Lessons From Building A Business Podcast In Grade 12

Knot in my stomach. I was sweating bullets before my first ever podcast interview. A know-nothing highschool kid interviewing BC business giants. A dozen episodes later, I am beginning to see common threads among the millionaire and billionaire guests who agreed to talk to me.

All I knew was that I wanted to meet and learn from some of the movers and shakers in Canadian business, and I thought a podcast would be the easiest way to reach them.

Pandemic raging and schools closed, I decided to launch a podcast in May 2020. Although my first guest was CEO.CA founder Tommy Humphreys, who is my first cousin, I was filled with fear. Although the interview was with a family member, it was a family member I highly looked up to.

A few days after publishing my first episode, I reached out to Jamie Keech, co-founder of Resource Insider. Previously that year, I had seen Jamie give a speech at the VRIC. I found it exciting, and I thought I would reach out to him for an interview. Thankfully, Jamie loved what I was doing and, in a matter of hours, responded with "I'm in." What if I mess up in front of Jamie? What if I'm caught with nothing to say? These questions were going back and forth in my mind. I had to ignore them and focus on providing great questions for Jamie to answer.

It was time for the interview; I had prepared a tremendous amount. I was determined to make this work. I couldn't have been happier with the results. It turned out incredible. This gave me an enormous amount of confidence. I was ready to make this work, and I was confident I could interview anyone.

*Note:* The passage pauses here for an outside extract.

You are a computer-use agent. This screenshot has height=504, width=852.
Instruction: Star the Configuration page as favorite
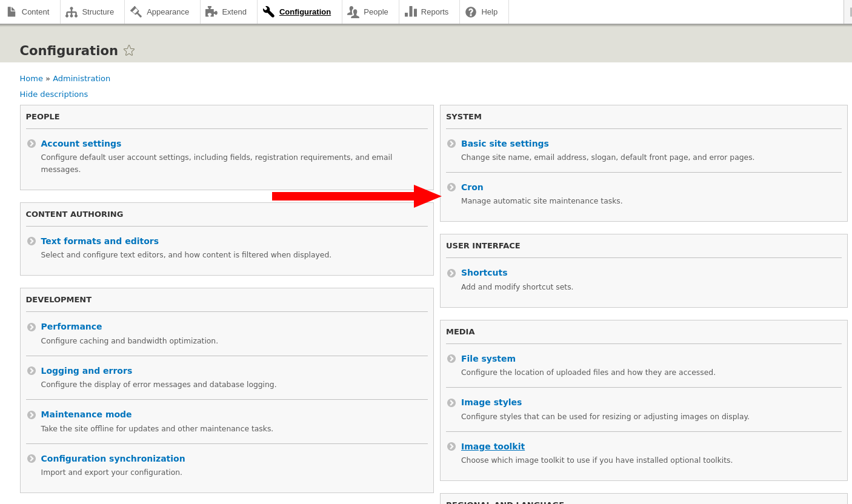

In the next month, I interviewed two highly respected names in the real estate industry. Both Jeff Fleming and Rob Fiorvento joined me on my podcast and provided me with insightful conversation. Next was my first billionaire, Tom Gaglardi, owner of the Dallas Stars and CEO of Northland Properties. Luckily, his son played on my hockey team back in grade 3 and 4. I was able to reach out to him and use him as a connection to email Tom. Here, the anxiety started to kick in a bit more. This was one of the wealthiest men in Canada. Having a well-done interview with him on my podcast would provide a lot of credibility. As I had done before, I went into the interview expecting a successful conversation, and it happened.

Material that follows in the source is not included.